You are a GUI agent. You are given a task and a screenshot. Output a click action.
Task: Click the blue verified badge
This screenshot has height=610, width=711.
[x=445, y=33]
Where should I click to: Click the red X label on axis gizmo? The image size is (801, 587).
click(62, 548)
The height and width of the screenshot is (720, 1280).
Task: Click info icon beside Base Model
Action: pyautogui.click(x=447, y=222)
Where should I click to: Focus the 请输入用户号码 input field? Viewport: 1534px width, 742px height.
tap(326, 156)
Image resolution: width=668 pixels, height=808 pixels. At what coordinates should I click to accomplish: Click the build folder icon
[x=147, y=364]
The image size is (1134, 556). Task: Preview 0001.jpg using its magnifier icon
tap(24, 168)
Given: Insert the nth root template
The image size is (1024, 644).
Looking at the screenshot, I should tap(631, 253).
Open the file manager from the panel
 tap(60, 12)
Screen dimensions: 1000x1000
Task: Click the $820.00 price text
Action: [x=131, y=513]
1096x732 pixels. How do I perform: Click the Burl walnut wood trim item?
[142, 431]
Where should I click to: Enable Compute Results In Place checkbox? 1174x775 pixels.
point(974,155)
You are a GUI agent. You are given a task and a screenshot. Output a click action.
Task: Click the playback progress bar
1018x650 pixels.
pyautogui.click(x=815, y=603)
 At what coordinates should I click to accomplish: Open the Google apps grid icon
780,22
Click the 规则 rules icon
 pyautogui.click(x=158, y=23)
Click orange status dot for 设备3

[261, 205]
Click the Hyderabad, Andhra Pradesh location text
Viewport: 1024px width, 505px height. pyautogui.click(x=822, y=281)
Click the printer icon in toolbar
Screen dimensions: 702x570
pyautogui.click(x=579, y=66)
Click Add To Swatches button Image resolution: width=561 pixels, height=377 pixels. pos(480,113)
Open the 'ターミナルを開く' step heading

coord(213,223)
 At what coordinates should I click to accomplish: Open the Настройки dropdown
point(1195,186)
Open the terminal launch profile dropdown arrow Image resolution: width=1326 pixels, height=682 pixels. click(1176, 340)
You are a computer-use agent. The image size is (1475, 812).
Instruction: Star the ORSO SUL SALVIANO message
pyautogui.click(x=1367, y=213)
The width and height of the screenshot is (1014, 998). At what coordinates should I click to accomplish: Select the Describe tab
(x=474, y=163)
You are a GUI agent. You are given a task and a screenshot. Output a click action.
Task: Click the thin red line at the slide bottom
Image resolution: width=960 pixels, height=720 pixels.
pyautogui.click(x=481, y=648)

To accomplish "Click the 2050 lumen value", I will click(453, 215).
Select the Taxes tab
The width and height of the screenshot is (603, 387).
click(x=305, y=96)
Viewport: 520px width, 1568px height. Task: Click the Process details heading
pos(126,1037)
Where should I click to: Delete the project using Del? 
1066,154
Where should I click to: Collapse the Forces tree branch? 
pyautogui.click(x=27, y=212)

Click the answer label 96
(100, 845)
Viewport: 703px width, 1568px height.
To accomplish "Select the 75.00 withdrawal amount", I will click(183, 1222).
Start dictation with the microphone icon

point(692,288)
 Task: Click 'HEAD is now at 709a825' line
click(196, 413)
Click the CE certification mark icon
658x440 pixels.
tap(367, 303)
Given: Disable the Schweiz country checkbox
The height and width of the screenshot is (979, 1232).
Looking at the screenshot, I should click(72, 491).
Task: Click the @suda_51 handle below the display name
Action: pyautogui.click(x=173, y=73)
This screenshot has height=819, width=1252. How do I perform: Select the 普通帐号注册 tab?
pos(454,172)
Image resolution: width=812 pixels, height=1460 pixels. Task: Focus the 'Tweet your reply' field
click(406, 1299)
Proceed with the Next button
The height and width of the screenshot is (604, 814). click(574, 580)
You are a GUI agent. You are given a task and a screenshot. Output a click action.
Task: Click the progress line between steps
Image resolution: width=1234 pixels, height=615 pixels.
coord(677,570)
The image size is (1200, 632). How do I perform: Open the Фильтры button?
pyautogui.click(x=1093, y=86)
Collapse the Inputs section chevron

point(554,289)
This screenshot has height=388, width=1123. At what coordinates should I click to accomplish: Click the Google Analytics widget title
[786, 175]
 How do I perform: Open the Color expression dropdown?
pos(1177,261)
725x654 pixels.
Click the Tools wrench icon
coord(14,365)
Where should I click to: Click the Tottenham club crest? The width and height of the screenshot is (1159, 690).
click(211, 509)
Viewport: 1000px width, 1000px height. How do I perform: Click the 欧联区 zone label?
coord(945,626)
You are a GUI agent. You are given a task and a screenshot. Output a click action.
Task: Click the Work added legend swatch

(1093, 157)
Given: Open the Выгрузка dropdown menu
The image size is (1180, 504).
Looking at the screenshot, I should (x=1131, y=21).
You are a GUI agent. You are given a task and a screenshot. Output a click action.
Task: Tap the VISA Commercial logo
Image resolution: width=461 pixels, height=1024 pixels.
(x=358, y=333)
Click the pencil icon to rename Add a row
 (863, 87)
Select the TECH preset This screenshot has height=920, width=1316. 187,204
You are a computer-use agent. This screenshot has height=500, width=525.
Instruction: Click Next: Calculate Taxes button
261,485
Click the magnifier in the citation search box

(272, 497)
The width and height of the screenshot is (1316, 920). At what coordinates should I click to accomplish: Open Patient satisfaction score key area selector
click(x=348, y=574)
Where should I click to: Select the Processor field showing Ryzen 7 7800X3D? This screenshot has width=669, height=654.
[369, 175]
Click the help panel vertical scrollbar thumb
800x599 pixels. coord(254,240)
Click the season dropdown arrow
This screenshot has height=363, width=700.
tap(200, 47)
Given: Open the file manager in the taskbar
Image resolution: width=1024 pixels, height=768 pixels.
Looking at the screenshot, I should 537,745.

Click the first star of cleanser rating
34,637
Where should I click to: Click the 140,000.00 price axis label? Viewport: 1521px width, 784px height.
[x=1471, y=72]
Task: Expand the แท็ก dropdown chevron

○ ○ ○ ○ ○ ○ ○

Print the records once more, exactly as written.

SOLUTION TO THE PROBLEM:
You are a GUI agent. You are given a task and a screenshot. Output a click action.
Task: Click the blue verified badge
This screenshot has height=610, width=711.
[x=445, y=33]
Where should I click to: Click the red X label on axis gizmo? The image size is (801, 587).
click(62, 548)
The height and width of the screenshot is (720, 1280).
Task: Click info icon beside Base Model
Action: pyautogui.click(x=447, y=222)
Where should I click to: Focus the 请输入用户号码 input field? Viewport: 1534px width, 742px height.
tap(326, 156)
Image resolution: width=668 pixels, height=808 pixels. At what coordinates should I click to accomplish: Click the build folder icon
[x=147, y=364]
The image size is (1134, 556). Task: Preview 0001.jpg using its magnifier icon
tap(24, 168)
Given: Insert the nth root template
The image size is (1024, 644).
Looking at the screenshot, I should tap(631, 253).
Open the file manager from the panel
 tap(60, 12)
Screen dimensions: 1000x1000
Task: Click the $820.00 price text
Action: [x=131, y=513]
1096x732 pixels. How do I perform: Click the Burl walnut wood trim item?
[142, 431]
Where should I click to: Enable Compute Results In Place checkbox? 1174x775 pixels.
point(974,155)
You are a GUI agent. You are given a task and a screenshot. Output a click action.
Task: Click the playback progress bar
1018x650 pixels.
pyautogui.click(x=815, y=603)
 At what coordinates should I click to accomplish: Open the Google apps grid icon
780,22
Click the 规则 rules icon
 pyautogui.click(x=158, y=23)
Click orange status dot for 设备3

[261, 205]
Click the Hyderabad, Andhra Pradesh location text
Viewport: 1024px width, 505px height. pyautogui.click(x=822, y=281)
Click the printer icon in toolbar
Screen dimensions: 702x570
pyautogui.click(x=579, y=66)
Click Add To Swatches button Image resolution: width=561 pixels, height=377 pixels. pos(480,113)
Open the 'ターミナルを開く' step heading

coord(213,223)
 At what coordinates should I click to accomplish: Open the Настройки dropdown
point(1195,186)
Open the terminal launch profile dropdown arrow Image resolution: width=1326 pixels, height=682 pixels. click(1176, 340)
You are a computer-use agent. The image size is (1475, 812).
Instruction: Star the ORSO SUL SALVIANO message
pyautogui.click(x=1367, y=213)
The width and height of the screenshot is (1014, 998). At what coordinates should I click to accomplish: Select the Describe tab
(x=474, y=163)
You are a GUI agent. You are given a task and a screenshot. Output a click action.
Task: Click the thin red line at the slide bottom
Image resolution: width=960 pixels, height=720 pixels.
pyautogui.click(x=481, y=648)

To accomplish "Click the 2050 lumen value", I will click(453, 215).
Select the Taxes tab
The width and height of the screenshot is (603, 387).
click(x=305, y=96)
Viewport: 520px width, 1568px height. Task: Click the Process details heading
pos(126,1037)
Where should I click to: Delete the project using Del? 
1066,154
Where should I click to: Collapse the Forces tree branch? 
pyautogui.click(x=27, y=212)

Click the answer label 96
(100, 845)
Viewport: 703px width, 1568px height.
To accomplish "Select the 75.00 withdrawal amount", I will click(183, 1222).
Start dictation with the microphone icon

point(692,288)
 Task: Click 'HEAD is now at 709a825' line
click(196, 413)
Click the CE certification mark icon
658x440 pixels.
tap(367, 303)
Given: Disable the Schweiz country checkbox
The height and width of the screenshot is (979, 1232).
Looking at the screenshot, I should click(72, 491).
Task: Click the @suda_51 handle below the display name
Action: pyautogui.click(x=173, y=73)
This screenshot has height=819, width=1252. How do I perform: Select the 普通帐号注册 tab?
pos(454,172)
Image resolution: width=812 pixels, height=1460 pixels. Task: Focus the 'Tweet your reply' field
click(406, 1299)
Proceed with the Next button
The height and width of the screenshot is (604, 814). click(574, 580)
You are a GUI agent. You are given a task and a screenshot. Output a click action.
Task: Click the progress line between steps
Image resolution: width=1234 pixels, height=615 pixels.
coord(677,570)
The image size is (1200, 632). How do I perform: Open the Фильтры button?
pyautogui.click(x=1093, y=86)
Collapse the Inputs section chevron

point(554,289)
This screenshot has height=388, width=1123. At what coordinates should I click to accomplish: Click the Google Analytics widget title
[786, 175]
 How do I perform: Open the Color expression dropdown?
pos(1177,261)
725x654 pixels.
Click the Tools wrench icon
coord(14,365)
Where should I click to: Click the Tottenham club crest? The width and height of the screenshot is (1159, 690).
click(211, 509)
Viewport: 1000px width, 1000px height. How do I perform: Click the 欧联区 zone label?
coord(945,626)
You are a GUI agent. You are given a task and a screenshot. Output a click action.
Task: Click the Work added legend swatch

(1093, 157)
Given: Open the Выгрузка dropdown menu
The image size is (1180, 504).
Looking at the screenshot, I should (x=1131, y=21).
You are a GUI agent. You are given a task and a screenshot. Output a click action.
Task: Tap the VISA Commercial logo
Image resolution: width=461 pixels, height=1024 pixels.
(x=358, y=333)
Click the pencil icon to rename Add a row
 (863, 87)
Select the TECH preset This screenshot has height=920, width=1316. 187,204
You are a computer-use agent. This screenshot has height=500, width=525.
Instruction: Click Next: Calculate Taxes button
261,485
Click the magnifier in the citation search box

(272, 497)
The width and height of the screenshot is (1316, 920). At what coordinates should I click to accomplish: Open Patient satisfaction score key area selector
click(x=348, y=574)
Where should I click to: Select the Processor field showing Ryzen 7 7800X3D? This screenshot has width=669, height=654.
[369, 175]
Click the help panel vertical scrollbar thumb
800x599 pixels. coord(254,240)
Click the season dropdown arrow
This screenshot has height=363, width=700.
tap(200, 47)
Given: Open the file manager in the taskbar
Image resolution: width=1024 pixels, height=768 pixels.
Looking at the screenshot, I should 537,745.

Click the first star of cleanser rating
34,637
Where should I click to: Click the 140,000.00 price axis label? Viewport: 1521px width, 784px height.
[x=1471, y=72]
Task: Expand the แท็ก dropdown chevron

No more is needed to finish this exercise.